# Blender question to Soapers from India



## Soapprentice (Jan 1, 2017)

Hi guys,
 I am new to soapmaking and I have been looking for blenders. please suggest me a blender in India Which works well in soap making.


----------



## Susie (Jan 1, 2017)

This is the one I use, and I love it.

http://www.amazon.in/dp/B00P95EZPW/?tag=skimlinks_replacement-20


----------



## lsg (Jan 1, 2017)

You might try ebay.

http://www.ebay.in/sch/i.html?_from...+blender.TRS0&_nkw=immersion+blender&_sacat=0


----------



## Seawolfe (Jan 1, 2017)

Huh, Amazon has quite the selection in India - who knew?
http://www.amazon.in/Hand-Blenders/b?ie=UTF8&node=1380065031

My girlfriend in the UK swears by Ali Express, shipping takes forever but the prices are right.

Just remember that you want a stainless steel head, and its good if it has holes in the base and a wavy bottom edge to let the air out.


----------



## Soapprentice (Jan 2, 2017)

Thank u guys, another thing any specific recommendations with wattage?


----------



## The Efficacious Gentleman (Jan 2, 2017)

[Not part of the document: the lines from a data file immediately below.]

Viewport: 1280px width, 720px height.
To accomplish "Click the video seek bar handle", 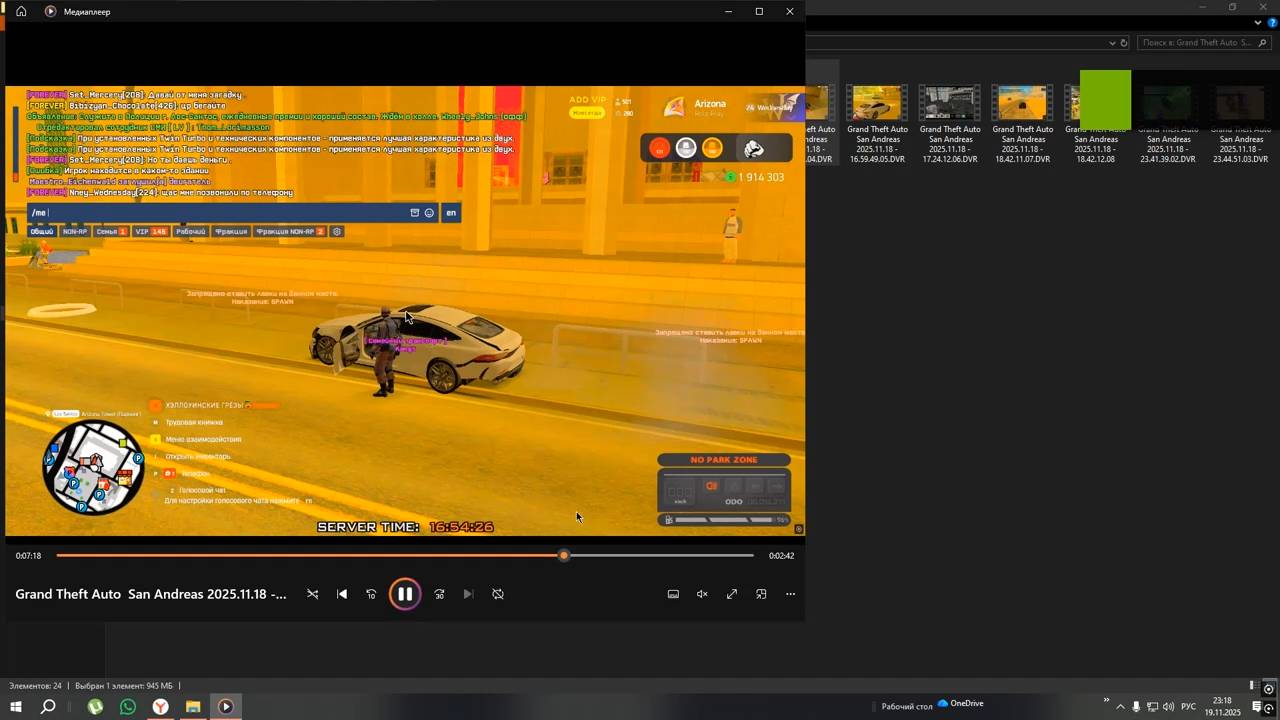I will click(564, 555).
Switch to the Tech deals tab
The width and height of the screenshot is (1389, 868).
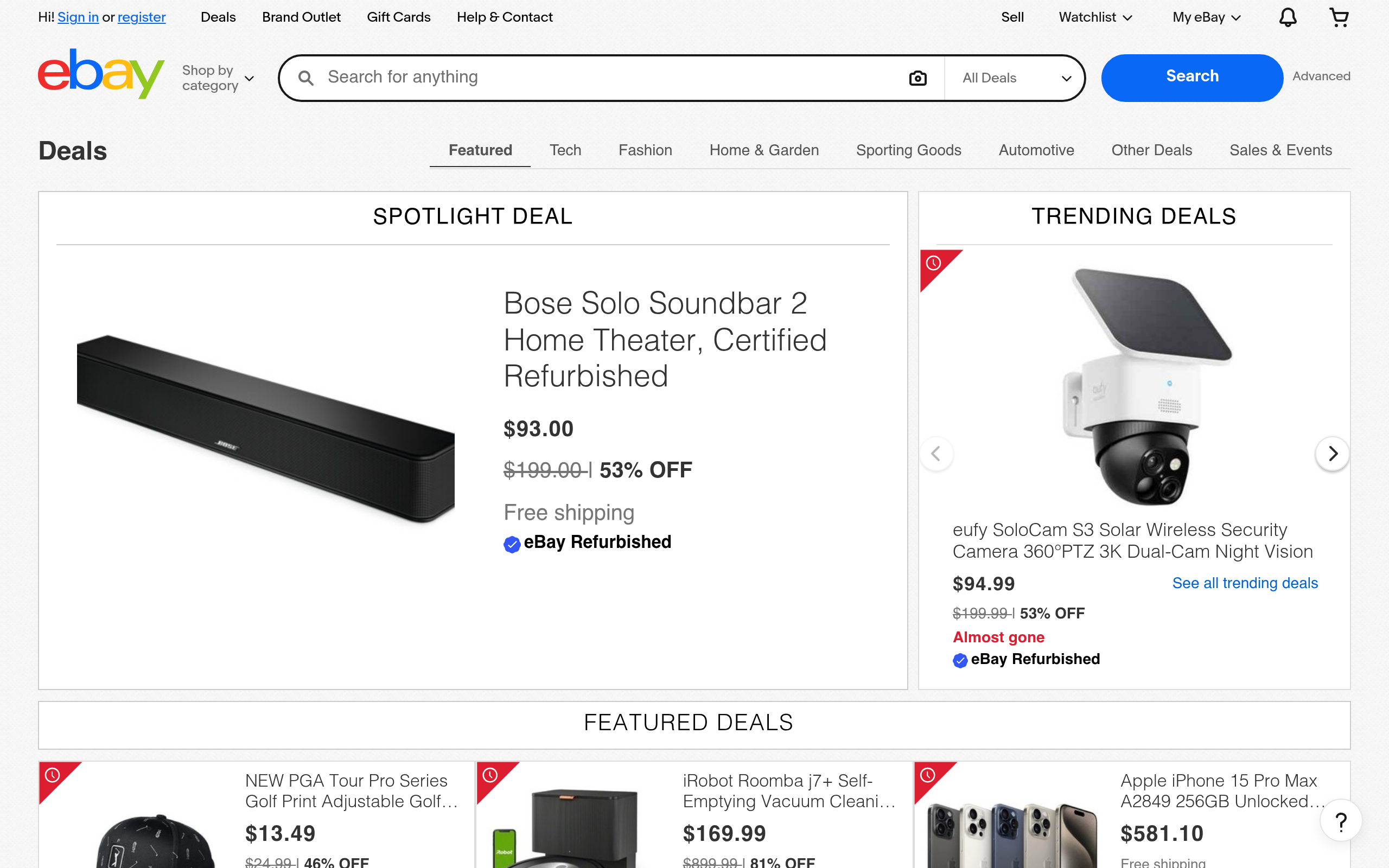(x=565, y=150)
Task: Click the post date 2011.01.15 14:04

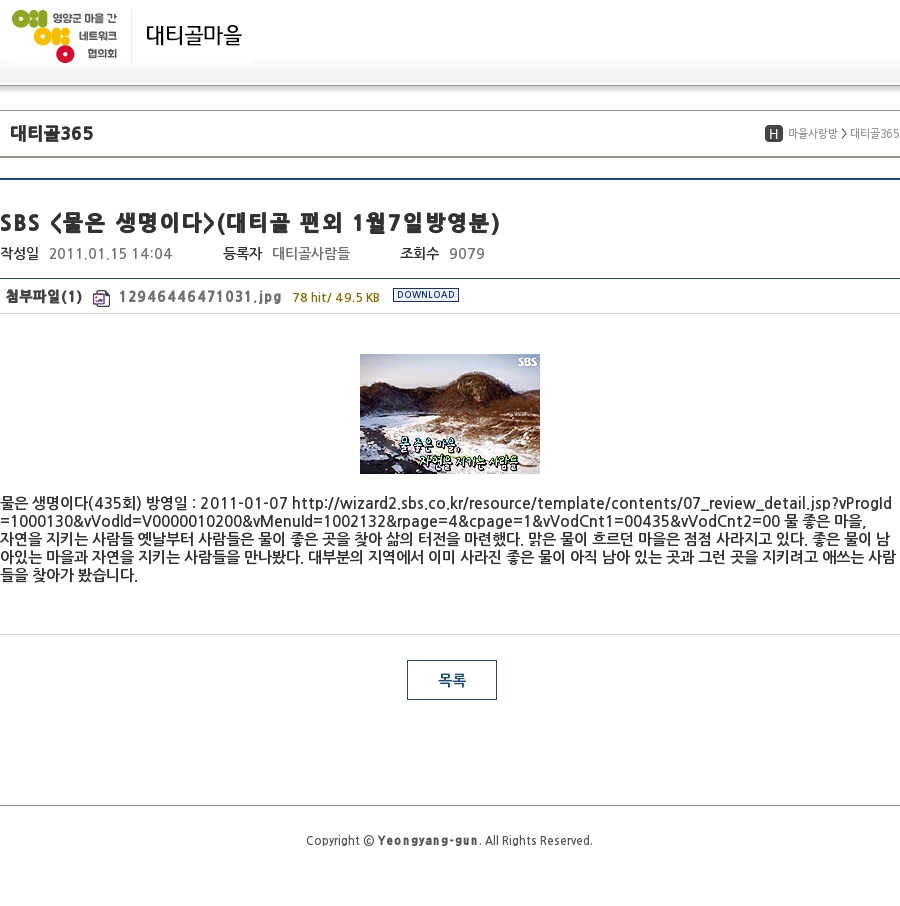Action: tap(110, 254)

It doesn't need to be overly powerful as it won't usually have to be cutting things up, more just mixing liquids together.


----------



## Seawolfe (Jan 2, 2017)

I think it's better to buy a good one once than many cheap ones. So check the reviews and buy the nicest one that your budget allows.
Another good place to look might be restaurant supply places.


----------



## Soapprentice (Jan 3, 2017)

Got it! Thanks a ton for taking time and replying


----------



## earlene (Jan 3, 2017)

Sometimes Thrift (second-hand) Stores have them, at least here in the US (I'm not sure if second-hand stores as big a thing where you live as they are here).  Trying out a used cheap second hand one might give you a better idea of what features you want when it's time to invest more money.

If it's a stick blender you want, the most important-to-me feature is that the blending arm be removable for easy cleaning.  A close second to that is that the blending arm be long for when I want to blend larger amount of oils.  No one wants to use a SB and have the motor part get into the soap, which can happen if the blending arm isn't long enough.


----------